*Task to carry out*
Nothing but the lines from the one that contains "View the 432.336" through the end of the data should be reproduced, and each must match exactly.

(Stored items from a collection)
+ + +

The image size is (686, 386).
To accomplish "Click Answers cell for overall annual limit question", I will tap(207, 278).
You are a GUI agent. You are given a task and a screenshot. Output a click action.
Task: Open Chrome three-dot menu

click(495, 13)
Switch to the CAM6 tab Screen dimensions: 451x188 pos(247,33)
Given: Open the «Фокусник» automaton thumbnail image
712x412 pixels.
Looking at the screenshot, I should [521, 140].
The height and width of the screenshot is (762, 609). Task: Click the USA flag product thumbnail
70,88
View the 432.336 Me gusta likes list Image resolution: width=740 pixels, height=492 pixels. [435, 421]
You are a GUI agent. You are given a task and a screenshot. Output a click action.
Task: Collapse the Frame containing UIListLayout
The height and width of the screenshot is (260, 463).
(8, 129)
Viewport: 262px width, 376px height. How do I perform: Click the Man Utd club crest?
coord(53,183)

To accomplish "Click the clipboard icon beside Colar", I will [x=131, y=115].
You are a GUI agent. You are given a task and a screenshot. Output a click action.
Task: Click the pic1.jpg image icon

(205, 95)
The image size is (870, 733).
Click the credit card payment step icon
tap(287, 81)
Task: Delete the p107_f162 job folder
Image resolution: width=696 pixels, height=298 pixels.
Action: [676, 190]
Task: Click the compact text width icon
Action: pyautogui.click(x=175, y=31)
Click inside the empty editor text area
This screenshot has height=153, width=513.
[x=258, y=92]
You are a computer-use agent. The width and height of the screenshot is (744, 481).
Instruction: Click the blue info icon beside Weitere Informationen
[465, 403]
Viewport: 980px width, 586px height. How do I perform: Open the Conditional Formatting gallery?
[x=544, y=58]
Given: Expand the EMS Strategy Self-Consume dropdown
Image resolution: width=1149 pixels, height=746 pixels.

+ + +

*Solution to the problem*
View the 432.336 Me gusta likes list Image resolution: width=740 pixels, height=492 pixels. [435, 421]
You are a GUI agent. You are given a task and a screenshot. Output a click action.
Task: Collapse the Frame containing UIListLayout
The height and width of the screenshot is (260, 463).
(8, 129)
Viewport: 262px width, 376px height. How do I perform: Click the Man Utd club crest?
coord(53,183)

To accomplish "Click the clipboard icon beside Colar", I will [x=131, y=115].
You are a GUI agent. You are given a task and a screenshot. Output a click action.
Task: Click the pic1.jpg image icon

(205, 95)
The image size is (870, 733).
Click the credit card payment step icon
tap(287, 81)
Task: Delete the p107_f162 job folder
Image resolution: width=696 pixels, height=298 pixels.
Action: [676, 190]
Task: Click the compact text width icon
Action: pyautogui.click(x=175, y=31)
Click inside the empty editor text area
This screenshot has height=153, width=513.
[x=258, y=92]
You are a computer-use agent. The width and height of the screenshot is (744, 481).
Instruction: Click the blue info icon beside Weitere Informationen
[465, 403]
Viewport: 980px width, 586px height. How do I perform: Open the Conditional Formatting gallery?
[x=544, y=58]
Given: Expand the EMS Strategy Self-Consume dropdown
Image resolution: width=1149 pixels, height=746 pixels.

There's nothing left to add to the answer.